═══ Provided entries ═══
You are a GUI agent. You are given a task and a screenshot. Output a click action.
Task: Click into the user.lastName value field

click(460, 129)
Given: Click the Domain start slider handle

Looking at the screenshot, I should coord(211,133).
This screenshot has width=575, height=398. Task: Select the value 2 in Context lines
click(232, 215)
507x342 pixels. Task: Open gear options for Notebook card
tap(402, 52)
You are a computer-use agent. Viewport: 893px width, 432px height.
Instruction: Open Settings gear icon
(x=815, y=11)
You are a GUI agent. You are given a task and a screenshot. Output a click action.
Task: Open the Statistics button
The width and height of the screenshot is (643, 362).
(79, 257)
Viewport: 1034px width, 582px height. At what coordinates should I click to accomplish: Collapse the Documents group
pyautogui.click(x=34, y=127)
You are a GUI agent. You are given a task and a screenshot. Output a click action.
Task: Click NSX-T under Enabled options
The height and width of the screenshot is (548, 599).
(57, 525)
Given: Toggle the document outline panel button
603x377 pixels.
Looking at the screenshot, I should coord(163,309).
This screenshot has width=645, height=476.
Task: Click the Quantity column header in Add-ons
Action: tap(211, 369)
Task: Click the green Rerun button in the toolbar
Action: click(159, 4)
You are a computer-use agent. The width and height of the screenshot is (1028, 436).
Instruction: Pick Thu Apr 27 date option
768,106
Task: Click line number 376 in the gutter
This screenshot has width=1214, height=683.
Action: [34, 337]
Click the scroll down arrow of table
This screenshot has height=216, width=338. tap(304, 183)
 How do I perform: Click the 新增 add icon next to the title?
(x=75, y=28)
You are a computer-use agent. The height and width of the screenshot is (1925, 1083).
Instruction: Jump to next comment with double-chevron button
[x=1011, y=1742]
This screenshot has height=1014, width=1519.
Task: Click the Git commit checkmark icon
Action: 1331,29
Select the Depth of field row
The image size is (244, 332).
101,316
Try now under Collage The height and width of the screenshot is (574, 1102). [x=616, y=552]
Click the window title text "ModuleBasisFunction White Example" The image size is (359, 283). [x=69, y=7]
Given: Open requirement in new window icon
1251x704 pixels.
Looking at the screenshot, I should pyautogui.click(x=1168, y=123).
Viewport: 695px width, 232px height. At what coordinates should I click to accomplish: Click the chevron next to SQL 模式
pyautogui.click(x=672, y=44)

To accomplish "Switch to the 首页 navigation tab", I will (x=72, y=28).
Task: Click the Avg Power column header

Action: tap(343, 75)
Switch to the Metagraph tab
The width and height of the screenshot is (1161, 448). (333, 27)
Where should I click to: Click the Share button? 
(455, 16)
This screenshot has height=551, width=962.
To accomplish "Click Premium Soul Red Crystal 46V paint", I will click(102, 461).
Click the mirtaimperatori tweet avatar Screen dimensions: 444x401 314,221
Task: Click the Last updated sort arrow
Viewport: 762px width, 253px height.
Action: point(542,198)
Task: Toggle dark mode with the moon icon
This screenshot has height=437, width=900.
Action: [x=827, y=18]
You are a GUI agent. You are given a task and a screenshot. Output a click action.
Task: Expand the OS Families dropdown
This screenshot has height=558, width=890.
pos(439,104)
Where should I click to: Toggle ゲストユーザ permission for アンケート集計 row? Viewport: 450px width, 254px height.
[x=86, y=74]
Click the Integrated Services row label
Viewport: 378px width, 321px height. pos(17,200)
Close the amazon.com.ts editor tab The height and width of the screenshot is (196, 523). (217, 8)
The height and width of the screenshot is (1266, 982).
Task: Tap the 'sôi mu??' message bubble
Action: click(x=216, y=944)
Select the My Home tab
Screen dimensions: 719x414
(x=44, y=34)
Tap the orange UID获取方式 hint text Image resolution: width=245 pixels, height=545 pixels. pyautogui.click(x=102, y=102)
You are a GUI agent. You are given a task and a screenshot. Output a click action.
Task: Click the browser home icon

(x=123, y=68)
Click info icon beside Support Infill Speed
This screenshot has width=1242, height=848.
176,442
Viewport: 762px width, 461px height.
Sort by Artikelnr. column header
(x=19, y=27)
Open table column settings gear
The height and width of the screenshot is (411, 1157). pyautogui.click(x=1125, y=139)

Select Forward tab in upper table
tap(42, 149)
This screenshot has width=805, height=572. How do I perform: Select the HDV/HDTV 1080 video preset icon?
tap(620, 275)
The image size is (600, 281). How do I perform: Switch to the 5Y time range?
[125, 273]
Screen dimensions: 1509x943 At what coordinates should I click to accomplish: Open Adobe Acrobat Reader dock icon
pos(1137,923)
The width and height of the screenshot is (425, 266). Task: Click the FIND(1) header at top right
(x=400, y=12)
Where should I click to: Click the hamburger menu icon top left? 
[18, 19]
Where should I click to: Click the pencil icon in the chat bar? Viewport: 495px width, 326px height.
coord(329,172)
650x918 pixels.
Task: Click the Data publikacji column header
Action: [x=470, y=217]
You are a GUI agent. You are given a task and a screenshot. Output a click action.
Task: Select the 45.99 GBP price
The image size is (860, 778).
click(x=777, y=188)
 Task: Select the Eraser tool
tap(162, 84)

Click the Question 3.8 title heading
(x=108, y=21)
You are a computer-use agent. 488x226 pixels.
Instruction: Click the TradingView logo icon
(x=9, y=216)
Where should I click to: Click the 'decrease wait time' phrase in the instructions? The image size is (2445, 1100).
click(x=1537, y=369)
═══
What you are asked to do:
Go through the records and tally the lines that include "will". Write only the number.

Expected answer:
2